A fortysomething man walks in the sand and holds up a handwritten sign reading “Failure.”  A fortysomething woman holds up a sign reading “Fat.”

A man, with a long, graying beard holds up his sign. It reads “Bum.”

The first man tears up his sign and then starts to unbutton his shirt. He removes his shirt while the woman rips her sign in half. She looks into the ocean and takes off her dress. The first man removes his pants.

The man with the graying beards destroys his sign and takes off his shirt.

The first man walks into the ocean, his backside showing.

A twentysomething man with long blond hair holds up a sign reading “Stupid” while a twentysomething woman’s sign reads “Bitch.” A young woman, dressed in all black, holds a “Weird” sign.

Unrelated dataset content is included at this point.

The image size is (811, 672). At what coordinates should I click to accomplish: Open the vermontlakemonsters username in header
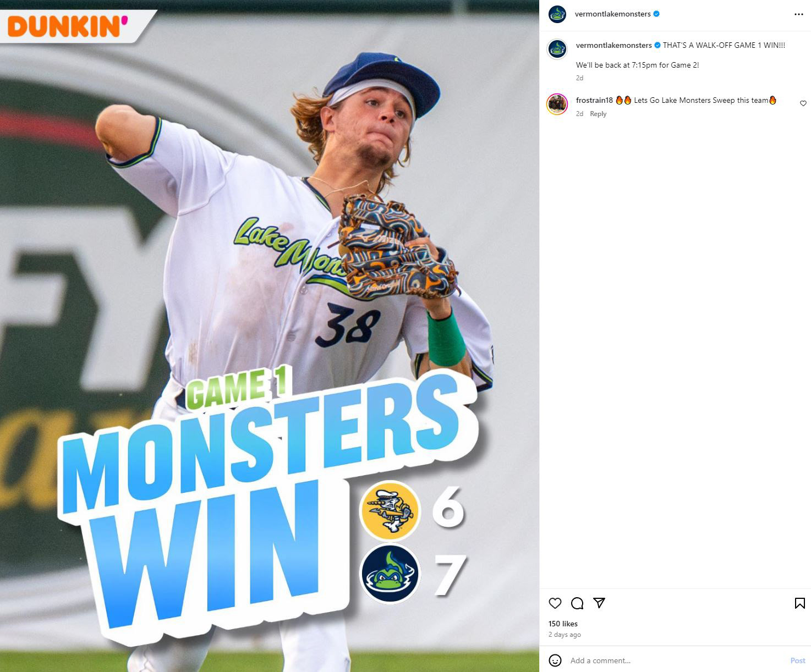point(612,14)
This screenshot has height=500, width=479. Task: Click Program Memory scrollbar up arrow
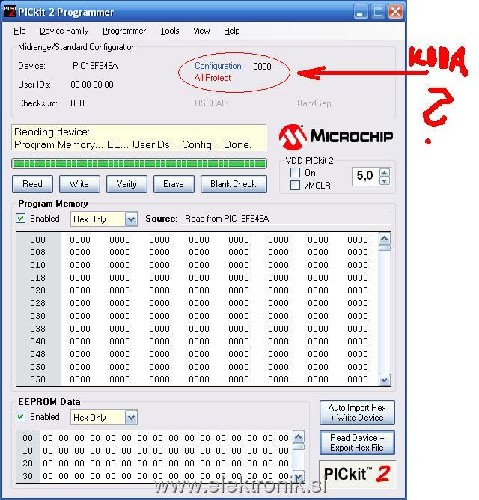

A pregnant woman holds the sign “Whore” over her bump. Tears run down her cheeks as she rips her sign. The two twentysomething people take off their clothes. The pregnant woman caresses her bump.

A man is a white dress shirt and tie carries a sign that says “Normal.” He unties his tie. Another man holds a sign saying “Shallow.” It gets torn up and he removes his shirt.

The twentysomething man does a half-flop, half-dive into the ocean while the others stand near to each other, playing with the water or bending over. Posner walks down the wooden steps leading to the sand.

As he walks on the sand, there are discarded bras and clothing by him. He stands in the center and points at the screen.

A bare-chested man, with a body painted with tattoos shreds his “Thug” sign in half. The man cracks his knuckles.

Posner holds up his sign: “Afraid.” It tears it, strips off his clothes and joins everyone in the ocean.

Rating: 4/5

The people featured in the video have had their confidence leveled by the perceptions of their race, body type, and/or station in life. It has shattered them, displaying a fragility they usually have to hide. They have been unable to get past the labels placed upon them. With their personality and status already determined by a first impression, they are become invisible in society.

Naked, they take to the ocean. It’s a chance to cleanse themselves of the hurtful words and take back whatever humiliation or rejections they have suffered due to stereotypes. They can heal and start over. Perhaps they can build themselves up again, piece by piece.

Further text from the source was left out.